Screenplay: Roger Avary

Based on the videogame franchise

Cast: Radha Mitchell as Rose Da Silva; Sean Bean as Christopher Da Silva; Laurie Holden as Bennett; Deborah Kara Unger as Dahlia Gillespie; Kim Coates as Officer Thomas Gucci; Tanya Allen as Anna; Alice Krige as Christabella; Jodelle Ferland as Sharon

A Night of a Thousand Horror (Movies) #226

 

Truthfully, this is going to be a very negative review. I will preface this in saying that, coming to the film with no experience of the horror videogame franchise, this is not a slight on that property, but entirely about the film adaptation. Historical context, what I know, is worth however bringing up. Meant directly as a title to rival Resident Evil (1996), a Capcom produced "survival horror" game which spawned an ongoing franchise including a long running film franchise, Silent Hill (1999) on the original PlayStation was a creation which became a success, on a games console which innovated as a CD based machine with three dimensional graphics, and with a lot of companies throwing the kitchen sink in for curious experimentation. Interestingly, and the curious detail I am however fully aware of, this film and its 2012 sequel are directly based on the narrative thread of that original game and Silent Hill 3 (2003), both following an elaborate narrative about a cult and demon summoning, surrounding the titular location, which will be elaborated on later when discussion the film. Ironically, the game in the franchise which became its magnum opus was Silent Hill 2 (2001), which on the following console the Playstation 2 has a legacy of a work that, whether technical and artistic has aged well or not, took video gamers by surprise through a very adult and surprising narrative seperate the original plot, without demon summoning cults, and followed a psycho dramatic drama of a man dealing with the past of a wife who died of a terminal illness. Among other characters tormented by horrifying entities which channelled his sins and even repressed sexual and moral shades, it is talked with high regards for a work still.

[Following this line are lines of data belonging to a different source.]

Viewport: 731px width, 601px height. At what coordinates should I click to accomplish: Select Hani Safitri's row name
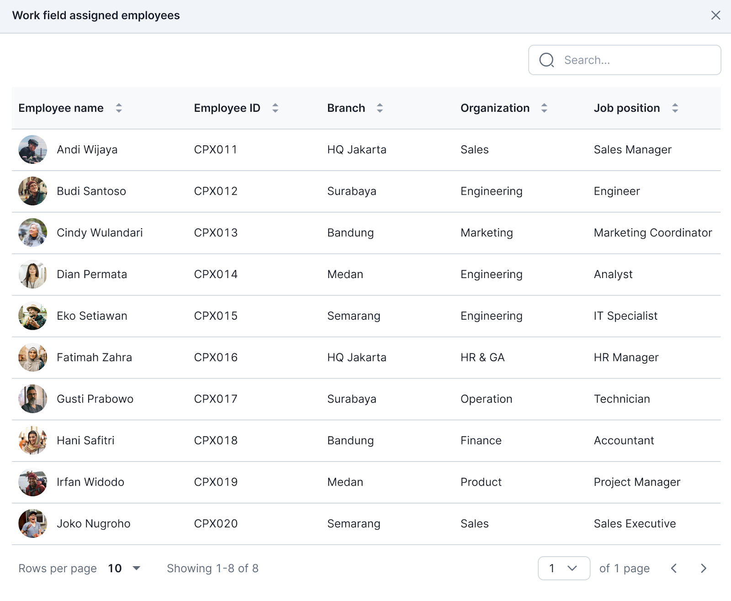(85, 440)
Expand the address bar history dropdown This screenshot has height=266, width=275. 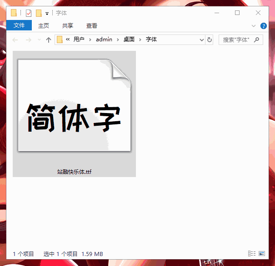coord(202,40)
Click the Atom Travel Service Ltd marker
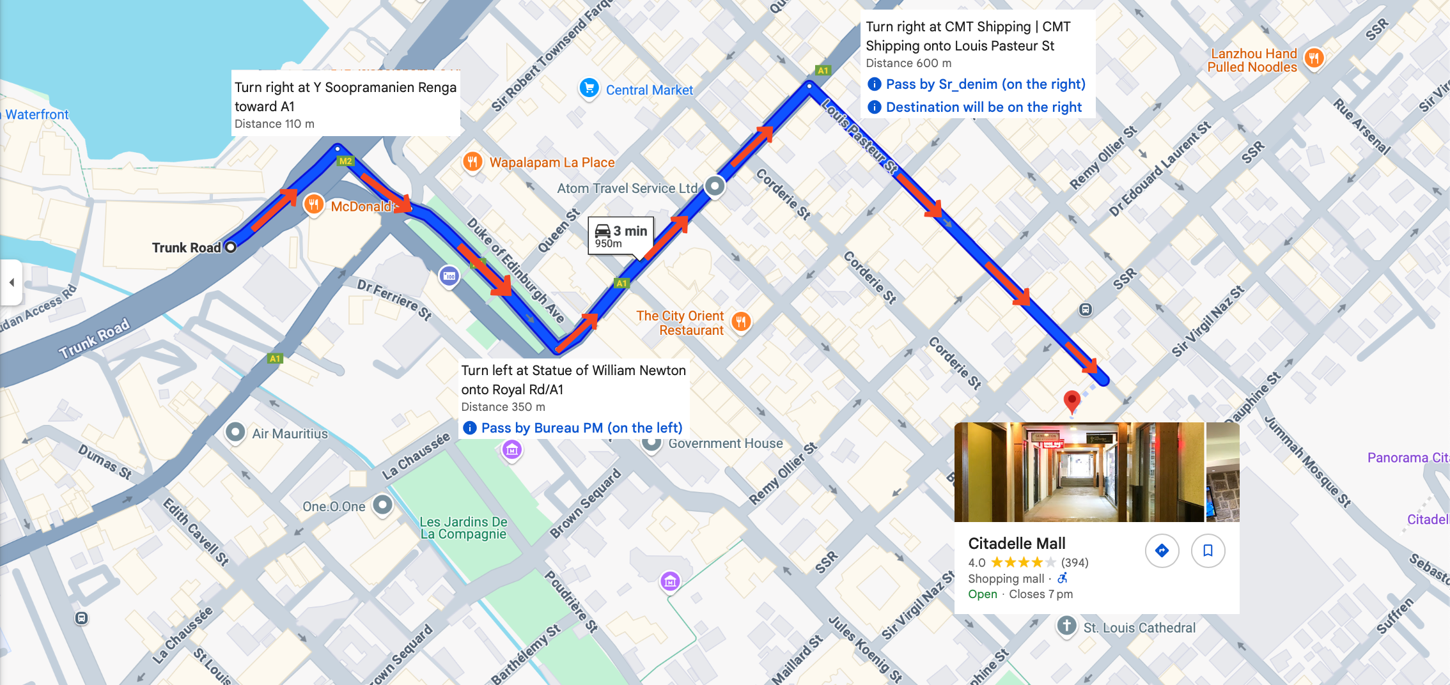This screenshot has height=685, width=1450. (x=715, y=187)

That is to note as, whilst not coming to this with any context of the original videogames, I am fully aware Silent Hill 2 was arguably the game which cemented the franchise and still does. The series has had a complex history. Produced by the company Komani, the original four games were developed in Japan through a team within them called Team Silent. The games after those first four would be developed by Western companies after the 2006 film, starting with Silent Hill: Origins (2007) up to Silent Hill: Downpour (2012), the game which came out the same year as the film's sequel, for that timeline and all not gaining as strong a reputation1. Infamously, after a playable demo called P.T. (2014) became a thing of incredible lasting memory for gamers, to the point it itself became the other watershed moment for the franchise, Konami cancelled that game as part of a falling out with one of their key members Hideo Kojima, a highly regarded video game auteur who was in the director's seat for that project.  Alongside collaboration from director Guillermo del Toro, actor Norman Reedus and horror manga author Junji Ito, this project that was to become "Silent Hills" never came to be, ending up in a very dramatic breakup which painted Konami as villains and would be a compelling story for a video game related blog to tell. Rumours in late 2020 talked of Konami patching things up2, to create the unmade "Silent Hills", but contextually if one was to talk of Silent Hill in one movement, the franchise which existed until its violent end at that Silent Hills cancellation in its first arch, this was a franchise whose later Western made sequels were not as well regarded at all, with arguably the 2006 Silent Hill film hitting the time when it was at its highest in recognition.

And the fact my review is going to be so negative is miserable as I am open to its creator, French filmmaker Christophe Gans. Gans is fascinating, as a man who cut his teeth with producer/filmmaker Brian Yuzna for the H.P. Lovecraft anthology Necronomicon: Book of Dead (1993), as a man who attaches himself to distinct ideas, exiting titles or his one unique film Brotherhood of the Wolf (2001), and completely commits to their concepts. Crying Freeman (1995) for example, adapting manga author Kazuo Koike's breakthrough work, is a very faithful adaptation of the first few chapters. Gans however has not as large as a filmography as you would think. After Silent Hill, Gans would not direct again until 2014, with an adaptation of Beauty and the Beast.

Silent Hill the film is sadly a very dull film. After the set-up - a mother (Radha Mitchell), learning of Silent Hill through her adoptive daughter through her moments of split personality and sleep walking, travelling to the location only to be involved in a car crash and then have to look for her daughter in a strange nightmarish world - the problem is entirely that a very predictable and not very interesting narrative takes place. This is one of the problems, but it is one of the biggest, as for a film based on a franchise highly regarded for its premise, you are having a game franchise flaws and virtues being pared down to the least interest tone.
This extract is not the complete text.